[Collection entries]
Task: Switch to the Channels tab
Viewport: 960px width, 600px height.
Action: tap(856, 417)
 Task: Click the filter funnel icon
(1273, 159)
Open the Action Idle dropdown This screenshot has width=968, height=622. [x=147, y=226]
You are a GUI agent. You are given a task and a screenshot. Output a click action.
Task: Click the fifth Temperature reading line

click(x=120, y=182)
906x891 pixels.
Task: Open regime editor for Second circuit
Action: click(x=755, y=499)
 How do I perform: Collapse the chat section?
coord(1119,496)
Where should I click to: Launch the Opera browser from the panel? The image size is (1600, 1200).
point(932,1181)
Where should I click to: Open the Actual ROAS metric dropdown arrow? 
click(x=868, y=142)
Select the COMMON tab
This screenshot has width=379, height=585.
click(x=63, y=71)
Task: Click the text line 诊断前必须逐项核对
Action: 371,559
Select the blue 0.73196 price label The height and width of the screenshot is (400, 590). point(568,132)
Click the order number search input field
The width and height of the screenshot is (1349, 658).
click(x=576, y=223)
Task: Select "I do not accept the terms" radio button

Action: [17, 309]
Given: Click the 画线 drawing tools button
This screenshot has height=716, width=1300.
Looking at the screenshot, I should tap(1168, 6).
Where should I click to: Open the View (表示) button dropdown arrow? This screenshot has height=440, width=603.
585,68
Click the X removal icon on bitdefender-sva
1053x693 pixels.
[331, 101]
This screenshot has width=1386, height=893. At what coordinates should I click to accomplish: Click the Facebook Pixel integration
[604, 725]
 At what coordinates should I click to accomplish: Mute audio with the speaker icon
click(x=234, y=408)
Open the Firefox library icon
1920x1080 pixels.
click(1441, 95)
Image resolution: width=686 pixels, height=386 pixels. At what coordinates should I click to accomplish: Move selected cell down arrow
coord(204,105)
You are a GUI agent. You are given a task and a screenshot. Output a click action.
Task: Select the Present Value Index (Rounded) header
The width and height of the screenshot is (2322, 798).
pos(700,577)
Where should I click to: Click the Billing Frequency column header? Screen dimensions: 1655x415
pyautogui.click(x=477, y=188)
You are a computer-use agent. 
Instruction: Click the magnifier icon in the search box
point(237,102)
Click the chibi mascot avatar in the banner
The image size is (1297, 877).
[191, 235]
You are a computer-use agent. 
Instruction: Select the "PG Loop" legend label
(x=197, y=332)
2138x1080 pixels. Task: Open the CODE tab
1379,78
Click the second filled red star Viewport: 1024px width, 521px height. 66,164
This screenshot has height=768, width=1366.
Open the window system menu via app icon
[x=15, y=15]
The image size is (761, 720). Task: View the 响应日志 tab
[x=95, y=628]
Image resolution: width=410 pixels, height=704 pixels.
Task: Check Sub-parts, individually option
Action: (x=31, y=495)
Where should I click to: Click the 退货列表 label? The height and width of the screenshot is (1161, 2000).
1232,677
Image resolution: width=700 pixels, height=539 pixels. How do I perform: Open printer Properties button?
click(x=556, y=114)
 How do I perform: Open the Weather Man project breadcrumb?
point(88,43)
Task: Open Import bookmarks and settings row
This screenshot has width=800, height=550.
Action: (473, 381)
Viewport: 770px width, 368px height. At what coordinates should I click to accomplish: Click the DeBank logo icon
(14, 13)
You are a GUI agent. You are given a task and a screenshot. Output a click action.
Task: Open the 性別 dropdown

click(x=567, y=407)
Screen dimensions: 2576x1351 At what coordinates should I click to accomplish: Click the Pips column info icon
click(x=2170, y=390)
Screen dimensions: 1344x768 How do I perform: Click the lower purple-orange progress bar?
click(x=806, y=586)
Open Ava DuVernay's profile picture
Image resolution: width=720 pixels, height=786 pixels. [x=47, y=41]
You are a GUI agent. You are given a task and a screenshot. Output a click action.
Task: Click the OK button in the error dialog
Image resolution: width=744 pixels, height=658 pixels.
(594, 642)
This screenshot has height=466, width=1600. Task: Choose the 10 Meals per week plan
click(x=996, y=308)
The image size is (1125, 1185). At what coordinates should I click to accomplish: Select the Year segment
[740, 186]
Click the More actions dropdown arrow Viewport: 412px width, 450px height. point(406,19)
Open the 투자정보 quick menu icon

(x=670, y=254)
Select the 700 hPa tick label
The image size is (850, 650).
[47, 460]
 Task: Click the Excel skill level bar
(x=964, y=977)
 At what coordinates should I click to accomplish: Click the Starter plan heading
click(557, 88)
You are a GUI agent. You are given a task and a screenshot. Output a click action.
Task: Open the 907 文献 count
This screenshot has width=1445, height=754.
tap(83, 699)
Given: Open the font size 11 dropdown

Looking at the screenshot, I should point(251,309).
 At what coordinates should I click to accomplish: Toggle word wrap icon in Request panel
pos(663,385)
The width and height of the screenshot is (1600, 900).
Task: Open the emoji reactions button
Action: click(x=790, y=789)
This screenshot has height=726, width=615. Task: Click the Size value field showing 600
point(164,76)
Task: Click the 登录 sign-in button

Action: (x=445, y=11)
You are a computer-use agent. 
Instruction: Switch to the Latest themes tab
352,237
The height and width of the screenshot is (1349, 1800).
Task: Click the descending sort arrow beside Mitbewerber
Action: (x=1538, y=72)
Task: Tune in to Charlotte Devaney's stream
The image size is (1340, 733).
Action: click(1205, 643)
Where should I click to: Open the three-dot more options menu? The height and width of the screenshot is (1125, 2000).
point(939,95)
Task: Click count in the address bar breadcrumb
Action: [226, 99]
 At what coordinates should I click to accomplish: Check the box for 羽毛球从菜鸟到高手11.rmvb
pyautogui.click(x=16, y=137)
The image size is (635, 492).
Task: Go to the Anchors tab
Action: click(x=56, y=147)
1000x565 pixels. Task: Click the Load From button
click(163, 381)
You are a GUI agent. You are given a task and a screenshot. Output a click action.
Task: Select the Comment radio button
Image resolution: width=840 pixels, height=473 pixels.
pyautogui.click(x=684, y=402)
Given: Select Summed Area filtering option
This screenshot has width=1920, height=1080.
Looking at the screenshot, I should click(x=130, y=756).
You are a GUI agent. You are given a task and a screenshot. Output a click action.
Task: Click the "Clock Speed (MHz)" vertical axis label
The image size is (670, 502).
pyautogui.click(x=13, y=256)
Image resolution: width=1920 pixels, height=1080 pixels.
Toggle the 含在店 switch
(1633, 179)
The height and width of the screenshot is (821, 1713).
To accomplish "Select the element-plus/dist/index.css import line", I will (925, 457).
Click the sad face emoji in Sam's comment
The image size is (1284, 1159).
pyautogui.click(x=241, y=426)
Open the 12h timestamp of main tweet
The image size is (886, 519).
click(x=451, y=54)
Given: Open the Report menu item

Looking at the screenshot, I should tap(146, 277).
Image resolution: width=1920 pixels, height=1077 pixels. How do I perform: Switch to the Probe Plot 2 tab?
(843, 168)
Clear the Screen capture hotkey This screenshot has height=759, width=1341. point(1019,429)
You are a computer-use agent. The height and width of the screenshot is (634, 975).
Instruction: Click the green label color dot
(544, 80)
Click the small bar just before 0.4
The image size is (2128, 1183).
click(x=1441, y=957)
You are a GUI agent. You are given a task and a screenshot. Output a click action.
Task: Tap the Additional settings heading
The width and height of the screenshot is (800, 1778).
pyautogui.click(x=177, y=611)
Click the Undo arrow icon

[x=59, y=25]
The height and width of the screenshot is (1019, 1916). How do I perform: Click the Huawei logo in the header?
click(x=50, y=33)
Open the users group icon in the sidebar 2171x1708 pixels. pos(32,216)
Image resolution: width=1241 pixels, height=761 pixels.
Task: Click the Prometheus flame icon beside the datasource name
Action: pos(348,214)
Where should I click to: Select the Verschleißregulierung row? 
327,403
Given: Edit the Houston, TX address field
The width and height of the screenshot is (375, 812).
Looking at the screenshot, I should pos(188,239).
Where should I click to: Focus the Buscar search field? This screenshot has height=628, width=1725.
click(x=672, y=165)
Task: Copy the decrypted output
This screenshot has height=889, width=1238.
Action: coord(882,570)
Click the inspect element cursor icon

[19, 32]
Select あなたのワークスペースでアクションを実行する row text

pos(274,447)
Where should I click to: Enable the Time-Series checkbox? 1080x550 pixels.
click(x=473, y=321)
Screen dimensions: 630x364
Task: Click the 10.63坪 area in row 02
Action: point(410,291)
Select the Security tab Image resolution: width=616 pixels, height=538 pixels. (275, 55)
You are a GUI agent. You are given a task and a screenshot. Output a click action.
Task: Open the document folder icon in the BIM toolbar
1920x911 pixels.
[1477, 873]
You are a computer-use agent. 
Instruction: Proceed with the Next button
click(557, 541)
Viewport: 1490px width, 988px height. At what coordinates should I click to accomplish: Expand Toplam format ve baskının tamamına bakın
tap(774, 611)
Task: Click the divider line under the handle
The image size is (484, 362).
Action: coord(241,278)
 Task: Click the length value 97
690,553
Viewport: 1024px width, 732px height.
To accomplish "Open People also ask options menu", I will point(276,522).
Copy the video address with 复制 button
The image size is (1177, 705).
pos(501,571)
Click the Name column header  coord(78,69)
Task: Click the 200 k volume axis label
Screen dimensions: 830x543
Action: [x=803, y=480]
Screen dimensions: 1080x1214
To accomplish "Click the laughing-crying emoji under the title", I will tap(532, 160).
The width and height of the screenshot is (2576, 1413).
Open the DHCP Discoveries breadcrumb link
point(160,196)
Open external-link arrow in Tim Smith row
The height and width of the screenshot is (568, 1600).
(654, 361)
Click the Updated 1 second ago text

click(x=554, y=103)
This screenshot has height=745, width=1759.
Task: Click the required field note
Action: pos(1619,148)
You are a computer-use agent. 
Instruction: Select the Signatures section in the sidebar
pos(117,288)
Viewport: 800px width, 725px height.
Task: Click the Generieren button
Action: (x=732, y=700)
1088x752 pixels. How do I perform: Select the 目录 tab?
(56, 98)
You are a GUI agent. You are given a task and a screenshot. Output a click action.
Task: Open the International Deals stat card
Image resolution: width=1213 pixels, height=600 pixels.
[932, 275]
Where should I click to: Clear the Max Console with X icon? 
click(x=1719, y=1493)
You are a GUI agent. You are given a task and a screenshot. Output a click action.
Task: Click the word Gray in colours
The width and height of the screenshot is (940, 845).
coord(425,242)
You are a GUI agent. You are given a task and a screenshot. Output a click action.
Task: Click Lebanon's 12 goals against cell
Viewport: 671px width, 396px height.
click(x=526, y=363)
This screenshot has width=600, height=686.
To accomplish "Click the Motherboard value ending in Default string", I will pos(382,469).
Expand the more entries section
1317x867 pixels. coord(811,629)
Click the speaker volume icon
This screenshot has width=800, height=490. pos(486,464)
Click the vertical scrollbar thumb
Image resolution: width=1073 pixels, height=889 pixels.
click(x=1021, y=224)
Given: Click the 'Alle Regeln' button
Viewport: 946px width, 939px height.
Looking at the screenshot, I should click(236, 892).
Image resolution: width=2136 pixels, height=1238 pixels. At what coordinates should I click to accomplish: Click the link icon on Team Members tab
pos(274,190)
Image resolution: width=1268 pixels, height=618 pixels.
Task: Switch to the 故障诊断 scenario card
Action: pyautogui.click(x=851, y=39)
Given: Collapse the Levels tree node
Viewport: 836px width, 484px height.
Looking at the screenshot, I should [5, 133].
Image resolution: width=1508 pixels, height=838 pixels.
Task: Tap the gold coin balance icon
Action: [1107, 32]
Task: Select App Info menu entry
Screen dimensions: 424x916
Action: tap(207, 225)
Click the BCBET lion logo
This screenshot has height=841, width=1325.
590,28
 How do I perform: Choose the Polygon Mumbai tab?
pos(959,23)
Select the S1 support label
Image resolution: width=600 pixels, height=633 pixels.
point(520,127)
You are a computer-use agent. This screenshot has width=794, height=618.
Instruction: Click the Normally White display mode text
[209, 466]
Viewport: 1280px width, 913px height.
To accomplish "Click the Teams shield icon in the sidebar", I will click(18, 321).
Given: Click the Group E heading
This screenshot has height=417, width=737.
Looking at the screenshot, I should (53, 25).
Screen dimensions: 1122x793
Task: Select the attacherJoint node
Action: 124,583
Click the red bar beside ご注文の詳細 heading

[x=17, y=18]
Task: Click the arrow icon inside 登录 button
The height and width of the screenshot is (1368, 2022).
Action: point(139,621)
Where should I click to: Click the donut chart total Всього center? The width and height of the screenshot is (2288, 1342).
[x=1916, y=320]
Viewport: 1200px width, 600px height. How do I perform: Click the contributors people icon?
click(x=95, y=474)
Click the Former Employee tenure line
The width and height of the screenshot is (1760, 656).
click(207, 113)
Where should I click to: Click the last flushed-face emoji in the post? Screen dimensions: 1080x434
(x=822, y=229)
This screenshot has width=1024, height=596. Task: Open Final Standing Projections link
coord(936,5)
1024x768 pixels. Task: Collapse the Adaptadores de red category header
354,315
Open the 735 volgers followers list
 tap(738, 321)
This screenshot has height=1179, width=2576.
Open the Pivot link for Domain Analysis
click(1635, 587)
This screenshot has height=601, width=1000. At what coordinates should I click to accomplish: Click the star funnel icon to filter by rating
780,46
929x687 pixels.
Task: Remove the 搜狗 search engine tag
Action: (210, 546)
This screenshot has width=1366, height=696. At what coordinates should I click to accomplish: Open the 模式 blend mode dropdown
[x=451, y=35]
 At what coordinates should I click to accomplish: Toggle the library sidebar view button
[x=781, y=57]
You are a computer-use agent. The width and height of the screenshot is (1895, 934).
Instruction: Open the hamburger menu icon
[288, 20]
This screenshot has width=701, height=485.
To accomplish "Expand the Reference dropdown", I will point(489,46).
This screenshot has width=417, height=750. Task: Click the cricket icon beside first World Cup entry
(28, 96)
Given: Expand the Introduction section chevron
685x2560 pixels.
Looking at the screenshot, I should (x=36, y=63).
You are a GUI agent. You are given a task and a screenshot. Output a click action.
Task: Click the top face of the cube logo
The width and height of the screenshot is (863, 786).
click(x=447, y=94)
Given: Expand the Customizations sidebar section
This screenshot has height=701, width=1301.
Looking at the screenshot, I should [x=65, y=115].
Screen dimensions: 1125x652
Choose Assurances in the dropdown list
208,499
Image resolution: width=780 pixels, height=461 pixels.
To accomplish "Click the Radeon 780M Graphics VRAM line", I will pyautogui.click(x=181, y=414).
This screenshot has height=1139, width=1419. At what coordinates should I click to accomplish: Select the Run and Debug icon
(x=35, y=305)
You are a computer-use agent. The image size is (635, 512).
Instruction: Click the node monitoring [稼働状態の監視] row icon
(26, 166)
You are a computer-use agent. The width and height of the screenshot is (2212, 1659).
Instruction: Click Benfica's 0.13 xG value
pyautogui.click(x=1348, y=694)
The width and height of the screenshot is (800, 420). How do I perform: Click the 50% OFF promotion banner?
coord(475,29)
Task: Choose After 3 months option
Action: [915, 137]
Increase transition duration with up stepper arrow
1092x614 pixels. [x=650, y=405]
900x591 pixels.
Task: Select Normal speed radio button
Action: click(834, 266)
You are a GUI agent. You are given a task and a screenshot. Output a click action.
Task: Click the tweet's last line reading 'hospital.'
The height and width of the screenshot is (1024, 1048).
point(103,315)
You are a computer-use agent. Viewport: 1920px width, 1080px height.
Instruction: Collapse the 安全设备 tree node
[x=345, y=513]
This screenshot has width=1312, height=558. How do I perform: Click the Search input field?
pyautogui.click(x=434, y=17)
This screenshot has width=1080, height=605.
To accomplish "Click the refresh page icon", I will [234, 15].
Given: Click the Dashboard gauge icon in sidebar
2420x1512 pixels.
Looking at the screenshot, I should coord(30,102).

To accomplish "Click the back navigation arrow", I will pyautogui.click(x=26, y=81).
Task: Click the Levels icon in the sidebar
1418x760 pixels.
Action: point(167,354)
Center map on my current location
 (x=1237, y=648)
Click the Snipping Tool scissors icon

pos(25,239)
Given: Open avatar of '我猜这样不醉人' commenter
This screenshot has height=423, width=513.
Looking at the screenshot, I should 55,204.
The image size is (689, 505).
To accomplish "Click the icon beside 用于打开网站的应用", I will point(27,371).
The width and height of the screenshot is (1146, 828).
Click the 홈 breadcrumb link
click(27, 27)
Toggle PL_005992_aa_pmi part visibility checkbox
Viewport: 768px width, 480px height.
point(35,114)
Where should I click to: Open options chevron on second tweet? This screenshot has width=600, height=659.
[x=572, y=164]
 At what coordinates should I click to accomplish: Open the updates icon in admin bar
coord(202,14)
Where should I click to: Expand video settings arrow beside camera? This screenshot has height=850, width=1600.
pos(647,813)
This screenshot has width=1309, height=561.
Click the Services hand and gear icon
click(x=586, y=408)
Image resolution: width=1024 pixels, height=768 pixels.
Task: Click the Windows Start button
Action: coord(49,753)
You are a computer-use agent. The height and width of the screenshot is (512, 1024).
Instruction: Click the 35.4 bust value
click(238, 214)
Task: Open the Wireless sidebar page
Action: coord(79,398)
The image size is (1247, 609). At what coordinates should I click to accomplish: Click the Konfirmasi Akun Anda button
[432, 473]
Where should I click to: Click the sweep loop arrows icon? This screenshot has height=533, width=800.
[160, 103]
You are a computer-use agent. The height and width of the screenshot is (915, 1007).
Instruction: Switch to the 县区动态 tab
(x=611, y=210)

> [Problem to work on]: Turn the records into a Markdown table with the columns Row and Text, holding a row number and one line per row. Begin at the line that has "Viewport: 1490px width, 988px", stop after the line that has "1317x867 pixels. coord(811,629)", and leave out blank lines.

> [Solution to this problem]:
| Row | Text |
|---|---|
| 1 | Viewport: 1490px width, 988px height. At what coordinates should I click to accomplish: Expand Toplam format ve baskının tamamına bakın |
| 2 | tap(774, 611) |
| 3 | Task: Click the divider line under the handle |
| 4 | The image size is (484, 362). |
| 5 | Action: coord(241,278) |
| 6 |  Task: Click the length value 97 |
| 7 | 690,553 |
| 8 | Viewport: 1024px width, 732px height. |
| 9 | To accomplish "Open People also ask options menu", I will point(276,522). |
| 10 | Copy the video address with 复制 button |
| 11 | The image size is (1177, 705). |
| 12 | pos(501,571) |
| 13 | Click the Name column header  coord(78,69) |
| 14 | Task: Click the 200 k volume axis label |
| 15 | Screen dimensions: 830x543 |
| 16 | Action: [x=803, y=480] |
| 17 | Screen dimensions: 1080x1214 |
| 18 | To accomplish "Click the laughing-crying emoji under the title", I will tap(532, 160). |
| 19 | The width and height of the screenshot is (2576, 1413). |
| 20 | Open the DHCP Discoveries breadcrumb link |
| 21 | point(160,196) |
| 22 | Open external-link arrow in Tim Smith row |
| 23 | The height and width of the screenshot is (568, 1600). |
| 24 | (654, 361) |
| 25 | Click the Updated 1 second ago text |
| 26 | click(x=554, y=103) |
| 27 | This screenshot has height=745, width=1759. |
| 28 | Task: Click the required field note |
| 29 | Action: pos(1619,148) |
| 30 | You are a computer-use agent.  |
| 31 | Instruction: Select the Signatures section in the sidebar |
| 32 | pos(117,288) |
| 33 | Viewport: 800px width, 725px height. |
| 34 | Task: Click the Generieren button |
| 35 | Action: (x=732, y=700) |
| 36 | 1088x752 pixels. How do I perform: Select the 目录 tab? |
| 37 | (56, 98) |
| 38 | You are a GUI agent. You are given a task and a screenshot. Output a click action. |
| 39 | Task: Open the International Deals stat card |
| 40 | Image resolution: width=1213 pixels, height=600 pixels. |
| 41 | [932, 275] |
| 42 | Where should I click to: Clear the Max Console with X icon?  |
| 43 | click(x=1719, y=1493) |
| 44 | You are a GUI agent. You are given a task and a screenshot. Output a click action. |
| 45 | Task: Click the word Gray in colours |
| 46 | The width and height of the screenshot is (940, 845). |
| 47 | coord(425,242) |
| 48 | You are a GUI agent. You are given a task and a screenshot. Output a click action. |
| 49 | Task: Click Lebanon's 12 goals against cell |
| 50 | Viewport: 671px width, 396px height. |
| 51 | click(x=526, y=363) |
| 52 | This screenshot has width=600, height=686. |
| 53 | To accomplish "Click the Motherboard value ending in Default string", I will pos(382,469). |
| 54 | Expand the more entries section |
| 55 | 1317x867 pixels. coord(811,629) |